Start of Block
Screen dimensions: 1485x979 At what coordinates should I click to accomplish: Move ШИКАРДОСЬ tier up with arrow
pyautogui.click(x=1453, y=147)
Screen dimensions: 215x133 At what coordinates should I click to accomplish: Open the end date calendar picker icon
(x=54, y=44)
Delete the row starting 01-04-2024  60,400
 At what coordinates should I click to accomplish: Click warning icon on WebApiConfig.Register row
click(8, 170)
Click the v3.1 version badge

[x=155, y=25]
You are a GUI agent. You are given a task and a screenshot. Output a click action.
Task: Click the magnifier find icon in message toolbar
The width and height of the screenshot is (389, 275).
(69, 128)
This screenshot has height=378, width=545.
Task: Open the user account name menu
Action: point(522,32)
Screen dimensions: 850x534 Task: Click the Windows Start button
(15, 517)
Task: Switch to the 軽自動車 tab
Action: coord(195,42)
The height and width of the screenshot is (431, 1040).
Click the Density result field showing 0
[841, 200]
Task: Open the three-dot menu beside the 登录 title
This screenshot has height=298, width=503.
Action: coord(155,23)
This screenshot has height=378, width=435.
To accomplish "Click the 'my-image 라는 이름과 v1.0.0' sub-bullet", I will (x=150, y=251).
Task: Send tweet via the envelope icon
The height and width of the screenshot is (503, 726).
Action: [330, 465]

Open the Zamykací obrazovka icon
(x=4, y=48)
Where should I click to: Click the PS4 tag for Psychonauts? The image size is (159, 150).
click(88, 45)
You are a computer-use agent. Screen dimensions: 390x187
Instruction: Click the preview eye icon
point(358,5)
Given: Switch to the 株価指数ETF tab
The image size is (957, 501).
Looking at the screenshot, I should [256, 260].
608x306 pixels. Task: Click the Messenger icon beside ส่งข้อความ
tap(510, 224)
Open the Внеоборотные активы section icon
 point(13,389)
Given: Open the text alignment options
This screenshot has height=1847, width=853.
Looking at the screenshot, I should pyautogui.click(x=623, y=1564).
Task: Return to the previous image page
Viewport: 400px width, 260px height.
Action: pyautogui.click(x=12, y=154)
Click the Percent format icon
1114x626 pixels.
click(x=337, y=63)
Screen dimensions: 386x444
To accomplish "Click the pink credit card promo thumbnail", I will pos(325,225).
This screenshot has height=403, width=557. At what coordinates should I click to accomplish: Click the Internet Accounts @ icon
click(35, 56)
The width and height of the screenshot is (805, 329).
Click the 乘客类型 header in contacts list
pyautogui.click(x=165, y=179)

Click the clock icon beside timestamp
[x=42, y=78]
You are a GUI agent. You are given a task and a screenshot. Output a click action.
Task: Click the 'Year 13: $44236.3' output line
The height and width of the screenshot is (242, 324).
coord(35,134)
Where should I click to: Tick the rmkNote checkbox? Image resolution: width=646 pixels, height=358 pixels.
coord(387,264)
End of Block
Set down the listing above in full, please, exactly as it appears.

Screen dimensions: 1485x979 At what coordinates should I click to accomplish: Move ШИКАРДОСЬ tier up with arrow
pyautogui.click(x=1453, y=147)
Screen dimensions: 215x133 At what coordinates should I click to accomplish: Open the end date calendar picker icon
(x=54, y=44)
Delete the row starting 01-04-2024  60,400
 At what coordinates should I click to accomplish: Click warning icon on WebApiConfig.Register row
click(8, 170)
Click the v3.1 version badge

[x=155, y=25]
You are a GUI agent. You are given a task and a screenshot. Output a click action.
Task: Click the magnifier find icon in message toolbar
The width and height of the screenshot is (389, 275).
(69, 128)
This screenshot has height=378, width=545.
Task: Open the user account name menu
Action: point(522,32)
Screen dimensions: 850x534 Task: Click the Windows Start button
(15, 517)
Task: Switch to the 軽自動車 tab
Action: coord(195,42)
The height and width of the screenshot is (431, 1040).
Click the Density result field showing 0
[841, 200]
Task: Open the three-dot menu beside the 登录 title
This screenshot has height=298, width=503.
Action: coord(155,23)
This screenshot has height=378, width=435.
To accomplish "Click the 'my-image 라는 이름과 v1.0.0' sub-bullet", I will (x=150, y=251).
Task: Send tweet via the envelope icon
The height and width of the screenshot is (503, 726).
Action: [330, 465]

Open the Zamykací obrazovka icon
(x=4, y=48)
Where should I click to: Click the PS4 tag for Psychonauts? The image size is (159, 150).
click(88, 45)
You are a computer-use agent. Screen dimensions: 390x187
Instruction: Click the preview eye icon
point(358,5)
Given: Switch to the 株価指数ETF tab
The image size is (957, 501).
Looking at the screenshot, I should [256, 260].
608x306 pixels. Task: Click the Messenger icon beside ส่งข้อความ
tap(510, 224)
Open the Внеоборотные активы section icon
 point(13,389)
Given: Open the text alignment options
This screenshot has height=1847, width=853.
Looking at the screenshot, I should pyautogui.click(x=623, y=1564).
Task: Return to the previous image page
Viewport: 400px width, 260px height.
Action: pyautogui.click(x=12, y=154)
Click the Percent format icon
1114x626 pixels.
click(x=337, y=63)
Screen dimensions: 386x444
To accomplish "Click the pink credit card promo thumbnail", I will pos(325,225).
This screenshot has height=403, width=557. At what coordinates should I click to accomplish: Click the Internet Accounts @ icon
click(35, 56)
The width and height of the screenshot is (805, 329).
Click the 乘客类型 header in contacts list
pyautogui.click(x=165, y=179)

Click the clock icon beside timestamp
[x=42, y=78]
You are a GUI agent. You are given a task and a screenshot. Output a click action.
Task: Click the 'Year 13: $44236.3' output line
The height and width of the screenshot is (242, 324).
coord(35,134)
Where should I click to: Tick the rmkNote checkbox? Image resolution: width=646 pixels, height=358 pixels.
coord(387,264)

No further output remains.